Appearances are everything. There are extreme sensitivities in rugby's heartland. Many of the smaller provinces were feeling shut out of Super rugby. They had been forced to keep their traps shut because they received payments from the competition revenues.
But as that revenue stream dried up, the smaller provincial unions became ever more suspicious of the city businessmen on franchise boards. They became highly critical, sometimes irrationally so, of the way the system is run.
They were being pitted against each other in the hunt for players who could pull them up to somewhere near competitive with the big, wealthy metropolitan unions. Professionalism was a red rag to a bull and they carried more weight in the local rugby community than the NZRU.
So what's changed? Last year, after protracted negotiation, the provinces, players' association and NZRU agreed, finally, on a realistic salary cap.
This was perhaps the most significant step forward in the last decade; a rare example of people giving and taking in the best interests of a desperate game.

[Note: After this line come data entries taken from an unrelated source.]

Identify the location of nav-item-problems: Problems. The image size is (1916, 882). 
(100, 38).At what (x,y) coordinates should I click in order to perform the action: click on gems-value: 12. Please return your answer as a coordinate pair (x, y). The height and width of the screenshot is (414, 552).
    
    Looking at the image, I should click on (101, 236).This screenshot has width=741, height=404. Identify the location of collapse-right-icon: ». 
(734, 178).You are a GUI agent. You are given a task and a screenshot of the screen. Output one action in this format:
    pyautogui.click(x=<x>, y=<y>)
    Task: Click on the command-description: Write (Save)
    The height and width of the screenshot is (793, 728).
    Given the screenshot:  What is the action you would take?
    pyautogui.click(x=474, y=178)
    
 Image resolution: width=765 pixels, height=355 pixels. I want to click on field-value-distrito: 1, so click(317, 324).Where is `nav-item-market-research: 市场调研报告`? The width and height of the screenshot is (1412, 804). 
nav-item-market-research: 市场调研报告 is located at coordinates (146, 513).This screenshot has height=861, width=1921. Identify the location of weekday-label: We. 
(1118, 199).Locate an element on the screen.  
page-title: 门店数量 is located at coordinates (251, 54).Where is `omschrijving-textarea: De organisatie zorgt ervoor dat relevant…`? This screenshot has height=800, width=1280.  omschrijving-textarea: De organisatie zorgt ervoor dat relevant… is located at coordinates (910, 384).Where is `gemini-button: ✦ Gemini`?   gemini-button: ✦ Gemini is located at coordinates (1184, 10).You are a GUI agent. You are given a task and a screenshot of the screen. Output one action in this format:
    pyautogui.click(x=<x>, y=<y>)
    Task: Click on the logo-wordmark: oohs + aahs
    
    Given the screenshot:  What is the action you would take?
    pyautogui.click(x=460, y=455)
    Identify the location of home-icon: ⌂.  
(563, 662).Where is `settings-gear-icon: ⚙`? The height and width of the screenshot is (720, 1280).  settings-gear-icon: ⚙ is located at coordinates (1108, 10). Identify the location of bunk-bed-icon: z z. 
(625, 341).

It means, at least in theory, the equalisation of opportunity for all provinces and a stemming of the ruinous payments smaller provinces had to make to secure enough talent to become competitive. It should, in theory, mean a better distribution of talent and make for a more compelling NPC.
Is the salary cap working to spread the playing talent more evenly? It's probably too soon to judge but if you asked Manawatu, for instance, which lost game-breaking stars to bigger, richer unions the answer would probably be no. The same might be said of Hawke's Bay and Otago. Yet look at Counties Manukau, or Tasman, or Southland - they look genuinely competitive for the first time in decades.
There is also an unevenness in crowd numbers. In the main centres, the crowds are lamentable. When Canterbury hosted Auckland, we might have expected a full house but the crowd was pitifully small.
The same goes for Wellington, Hamilton, Auckland and Dunedin.
By contrast, crowds in the smaller centres, notably Tasman, Invercargill, Pukekohe and Whangarei, have been good, in some cases marvellous.
So what's going on? Have the big city punters had enough, what with all that Super 14 and test match stuff? Is it the case that in the heartland, they can't get enough? Is this a pattern that will become permanent?
The only thing certain is that the provincial championship is the canary in the mineshaft of domestic rugby.
It must always be the first priority of the rugby community and protected from the ravages of the market because if it fails, so too does the infrastructure in the provinces - the clubs, the volunteer force and the emotional attachment of communities to their team. And without that, what have we got?